3
Марго сошла с поезда на вокзале Бата и поймала такси. Мимо мелькают величественные силуэты города, с его элегантными террасами и стройными трубами, тянущимися к небу. Такси несется по долине, которая медленно перелицовывается из лета в осень. Кругом царят зелень, золото и бронза, но сквозь них уже то тут, то там вспыхивают ярко-красные огоньки буковой листвы. Машина пересекает реку Эйвон и начинает подниматься по заросшему деревьями склону, направляясь к Мортфорду. Марго оборачивается, чтобы бросить еще один взгляд на изумрудную ленту реки, и невольно передергивается только от одного ее вида.
— Я здесь уже был несколько раз, — вдруг говорит водитель, — возил фанатов, мечтающих найти ту знаменитую писательницу. Как бишь ее там? Которая написала те самые книги.
— Кит Уивер, — отвечает Марго, глядя на проплывающие мимо каменные дома медового цвета. Заметный акцент на тех самых книгах она игнорирует.

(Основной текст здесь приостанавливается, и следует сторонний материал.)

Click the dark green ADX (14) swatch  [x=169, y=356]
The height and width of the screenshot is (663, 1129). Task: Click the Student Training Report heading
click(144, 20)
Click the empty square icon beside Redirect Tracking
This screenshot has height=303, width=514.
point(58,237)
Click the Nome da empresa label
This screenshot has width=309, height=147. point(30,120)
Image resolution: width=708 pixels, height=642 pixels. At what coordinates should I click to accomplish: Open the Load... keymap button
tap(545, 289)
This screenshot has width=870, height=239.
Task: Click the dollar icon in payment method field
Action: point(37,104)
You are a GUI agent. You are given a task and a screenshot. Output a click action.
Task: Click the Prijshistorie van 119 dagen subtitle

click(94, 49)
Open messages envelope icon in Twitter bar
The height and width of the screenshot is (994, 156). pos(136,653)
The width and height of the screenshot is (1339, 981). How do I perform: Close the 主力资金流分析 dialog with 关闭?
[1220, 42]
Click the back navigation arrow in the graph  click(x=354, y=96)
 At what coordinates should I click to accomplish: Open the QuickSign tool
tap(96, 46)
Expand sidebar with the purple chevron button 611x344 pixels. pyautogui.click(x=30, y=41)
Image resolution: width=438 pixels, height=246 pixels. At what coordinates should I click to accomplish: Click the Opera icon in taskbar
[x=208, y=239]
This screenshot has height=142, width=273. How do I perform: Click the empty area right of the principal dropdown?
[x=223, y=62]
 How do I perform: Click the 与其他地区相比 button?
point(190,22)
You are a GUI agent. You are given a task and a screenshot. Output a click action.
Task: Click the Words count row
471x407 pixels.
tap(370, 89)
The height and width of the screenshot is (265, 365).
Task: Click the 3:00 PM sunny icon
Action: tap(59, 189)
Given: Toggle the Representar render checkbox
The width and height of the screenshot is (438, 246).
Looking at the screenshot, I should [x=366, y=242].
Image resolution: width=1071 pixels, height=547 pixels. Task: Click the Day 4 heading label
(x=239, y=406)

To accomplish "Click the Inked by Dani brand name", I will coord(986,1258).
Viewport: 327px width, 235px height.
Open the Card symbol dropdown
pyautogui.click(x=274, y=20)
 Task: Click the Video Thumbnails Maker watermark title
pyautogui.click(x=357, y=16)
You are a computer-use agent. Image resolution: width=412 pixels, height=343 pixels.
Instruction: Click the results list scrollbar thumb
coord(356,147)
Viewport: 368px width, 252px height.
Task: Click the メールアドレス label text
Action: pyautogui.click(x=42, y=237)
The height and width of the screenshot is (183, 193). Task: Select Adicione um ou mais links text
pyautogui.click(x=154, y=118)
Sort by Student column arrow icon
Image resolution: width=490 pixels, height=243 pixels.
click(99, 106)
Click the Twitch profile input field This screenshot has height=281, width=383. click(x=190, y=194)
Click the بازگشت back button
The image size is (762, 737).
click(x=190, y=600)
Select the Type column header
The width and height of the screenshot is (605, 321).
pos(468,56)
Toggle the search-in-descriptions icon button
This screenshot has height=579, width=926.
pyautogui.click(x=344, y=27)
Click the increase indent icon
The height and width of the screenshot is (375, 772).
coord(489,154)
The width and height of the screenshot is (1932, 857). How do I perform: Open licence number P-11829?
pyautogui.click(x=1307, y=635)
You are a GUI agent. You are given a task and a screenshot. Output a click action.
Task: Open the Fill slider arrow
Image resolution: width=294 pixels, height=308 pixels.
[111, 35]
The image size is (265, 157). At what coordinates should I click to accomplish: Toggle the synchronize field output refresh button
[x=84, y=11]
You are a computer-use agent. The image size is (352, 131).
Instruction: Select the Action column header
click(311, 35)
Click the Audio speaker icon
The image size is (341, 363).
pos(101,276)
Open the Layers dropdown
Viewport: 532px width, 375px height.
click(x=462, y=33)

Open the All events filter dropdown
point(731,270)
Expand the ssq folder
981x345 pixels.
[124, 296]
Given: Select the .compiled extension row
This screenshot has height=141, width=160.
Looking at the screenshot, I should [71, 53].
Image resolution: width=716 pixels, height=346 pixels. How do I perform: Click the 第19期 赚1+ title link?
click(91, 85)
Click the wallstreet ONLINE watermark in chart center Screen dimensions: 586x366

— Ага, она самая. К. Т. Уивер. Моя жена обожает ее. Говорит, что лучше проведет ночь с одной из книжек, чем пойдет играть в бинго в клуб с ужином в придачу. А вы ее встречали? Читали что-нибудь?
— Так, кое-что, — отвечает Марго, не глядя на дорогу.
— Говорят, она стала затворницей?
— Говорят.
— Странно вот так просто взять и перестать писать. Наверно, она уже заработала столько, что может себе позволить остановиться. Правда же?
Водитель, должно быть, улавливает ее настроение, потому что быстро сворачивает разговор.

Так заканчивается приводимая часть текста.